– ¿Es necesario?
Hubo una pausa.
– No pareces muy animado -dijo.
– Keegan me tuvo hasta el amanecer escuchando discos -dije-. Todavía no me he recuperado del todo.
– Keegan, ¡será cabrón! -dijo-. Todos le damos bien, pero él va a acabar matándose.
– Sí que le da.
– Sí. Escucha, no quiero entretenerte. Solamente quiero saber si estarás libre el lunes. Día y noche. Porque creo que es cuando vamos a mover este asunto. Si tenemos que hacerlo, quiero que sea cuanto antes.
– ¿Y qué quieres que haga?
– Eso ya lo hablaremos. De momento, intenta solucionar lo del lunes, ¿vale?

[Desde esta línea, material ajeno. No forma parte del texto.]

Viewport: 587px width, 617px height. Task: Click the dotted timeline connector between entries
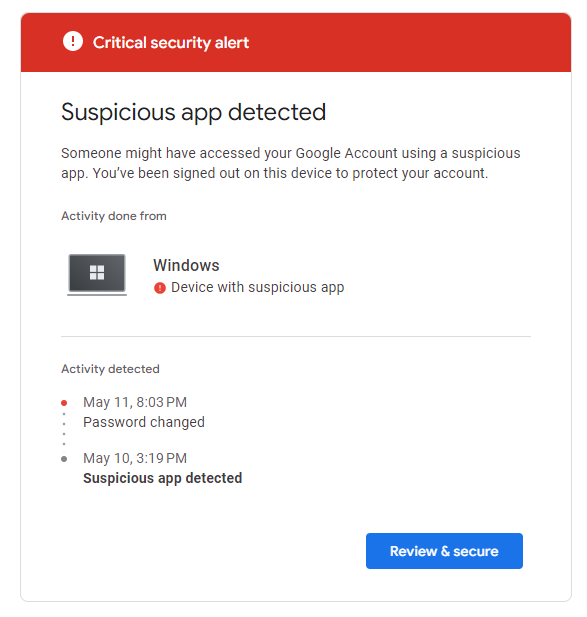[x=64, y=429]
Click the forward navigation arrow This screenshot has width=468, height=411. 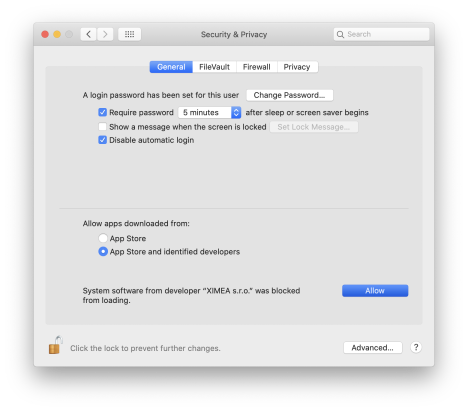[x=105, y=34]
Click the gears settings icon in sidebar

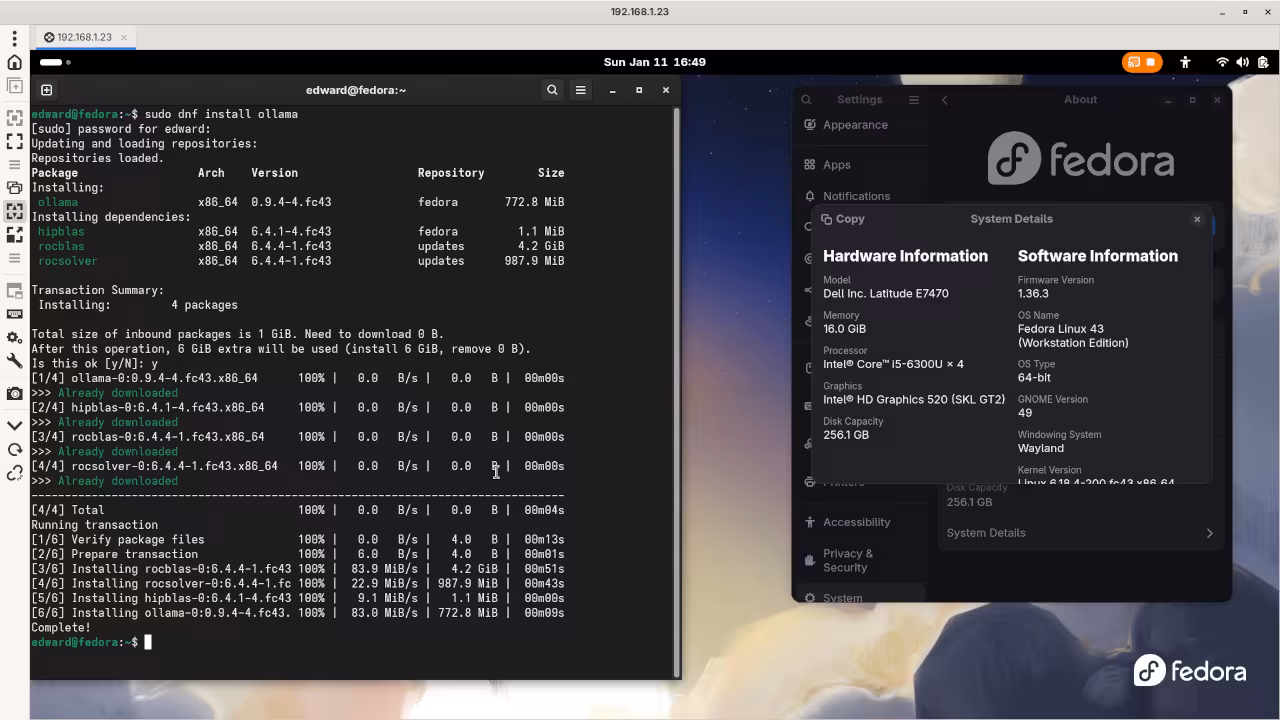point(14,338)
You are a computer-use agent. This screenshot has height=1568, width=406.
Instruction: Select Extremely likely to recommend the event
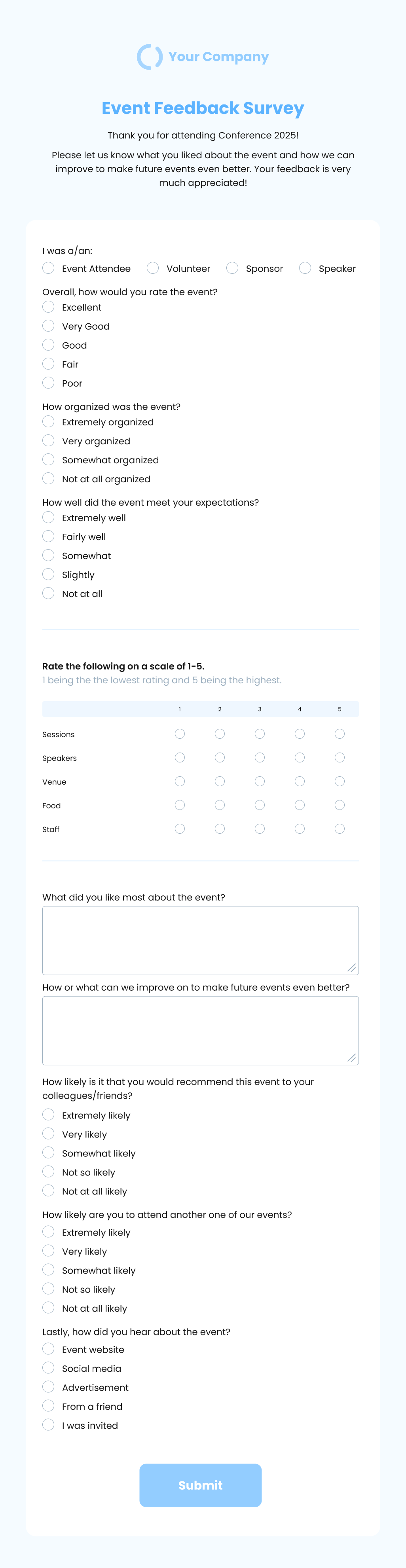(49, 1115)
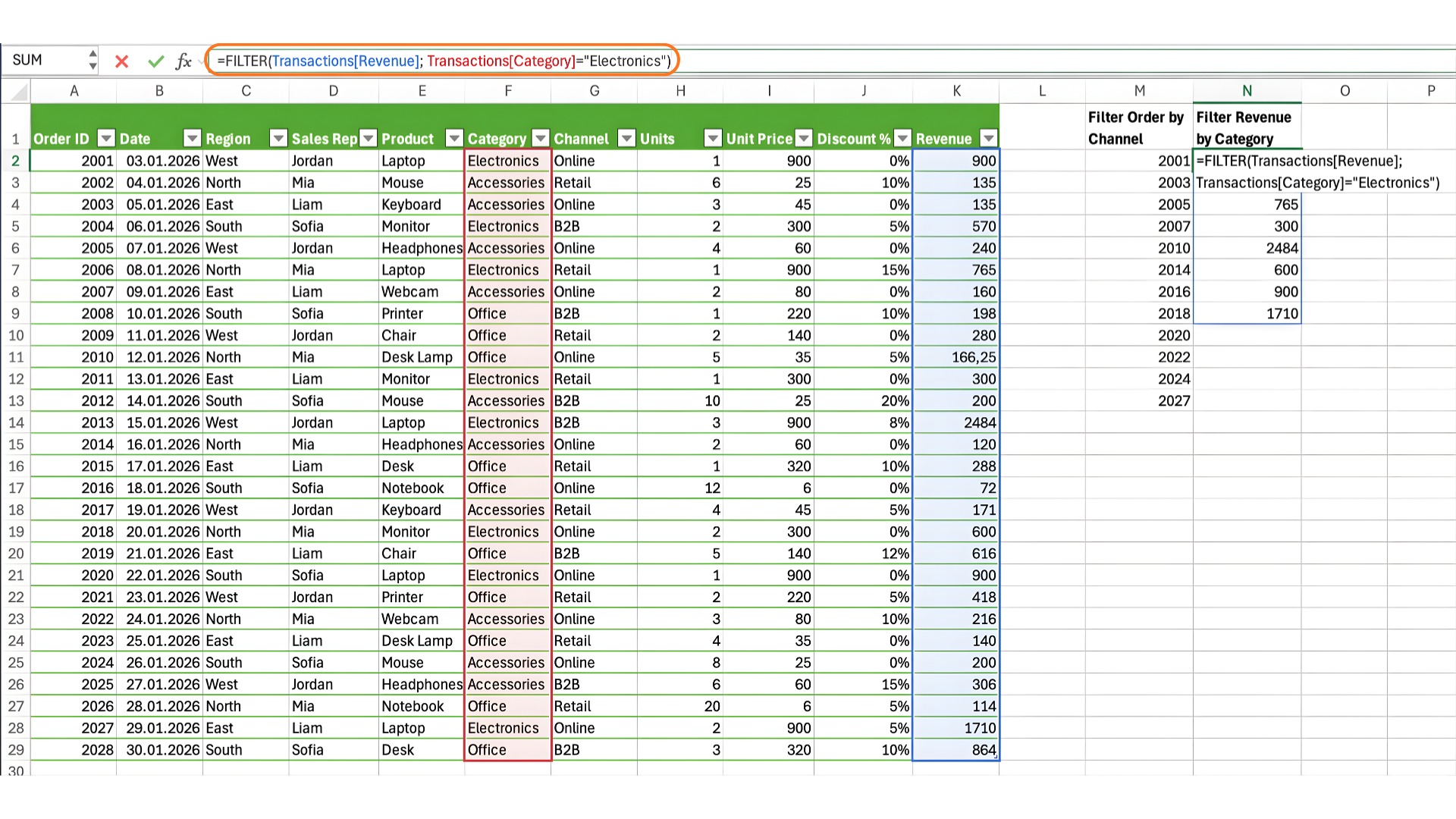
Task: Click the SUM name box field
Action: 46,61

¿Qué tenía que hacer el lunes? Aún seguía trabajando para Tommy Tillary, pero no me preocupaba mucho el tiempo que le dedicara. Mi conversación con Jack Diebold había confirmado lo que me suponía, que estaba malgastando mi tiempo y el dinero de Tillary, que no tenían caso contra él y que lo más probable era que jamás lo pudieran acusar de nada. Además, la diatriba de Carolyn Cheatham me había dejado sin muchas ganas de hacer nada por Tommy ni de sentirme culpable por sacarle el dinero.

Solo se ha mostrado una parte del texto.